'Be careful:' Milwaukee man who died from COVID-19 was an MPS employee



MILWAUKEE -- As the number of confirmed COVID-19 cases in the City of Milwaukee and Milwaukee County continues to grow higher, so does the data that health experts are poring over.

"Positivity rate has increased by about 3%, so we're about 15.4% for positivity rate," said Jeanette Kowalik, City of Milwaukee health commissioner.

The Milwaukee County medical examiner said Wednesday, March 25 that a 60-year-old African American man died in his home near Midtown as a result of complications from COVID-19. The man also had underlying health issues.

Milwaukee Public Schools officials said the man was a district employee. Health officials say one thing is known: The virus is affecting large swaths of the city and county's African-American population, with higher incidents of infection in northern parts of the county.

Jeanette Kowalik



"Over half of the cases are in the African American community and why is that?
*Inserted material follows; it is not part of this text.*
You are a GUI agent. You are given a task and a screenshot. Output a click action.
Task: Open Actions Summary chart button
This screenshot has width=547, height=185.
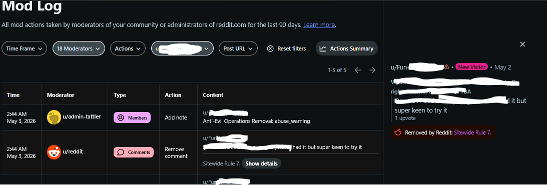tap(347, 49)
Is that due to comorbidities? Is that due to some other factor as far as where people congregated, or some event?" Kowalik said.
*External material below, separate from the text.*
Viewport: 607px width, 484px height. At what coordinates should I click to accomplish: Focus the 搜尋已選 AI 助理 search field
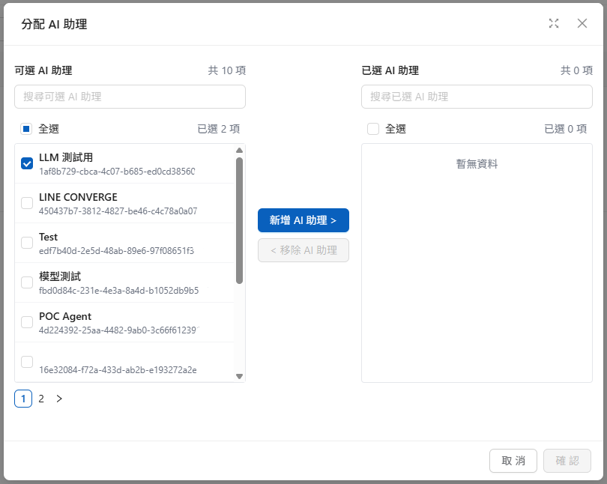click(x=477, y=97)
It could have been somewhere as innocuous as a coffee, where State Rep. David Bowen ran into another local elected official in Shorewood, who later tested positive for the disease. He, too, has a message for the African American community.

State Rep. David Bowen



"Thank God I do not have asthma, but there are a lot of people in our community that do, or that have other respiratory ailments," said Rep. Bowen. "We definitely want folks to be careful, the symptoms can have pretty immobilizing effects."

City and county officials are hoping to immobilize those effects by urging people to stay at home to keep themselves and others safe.

On top of urging residents to stay at home, health officials say they are working on launching a campaign directed at the African American community. That effort is being hampered by the virus and the "Safer at Home" order, but community leaders, PSAs and social media will help spread the message that the virus cannot be taken lightly.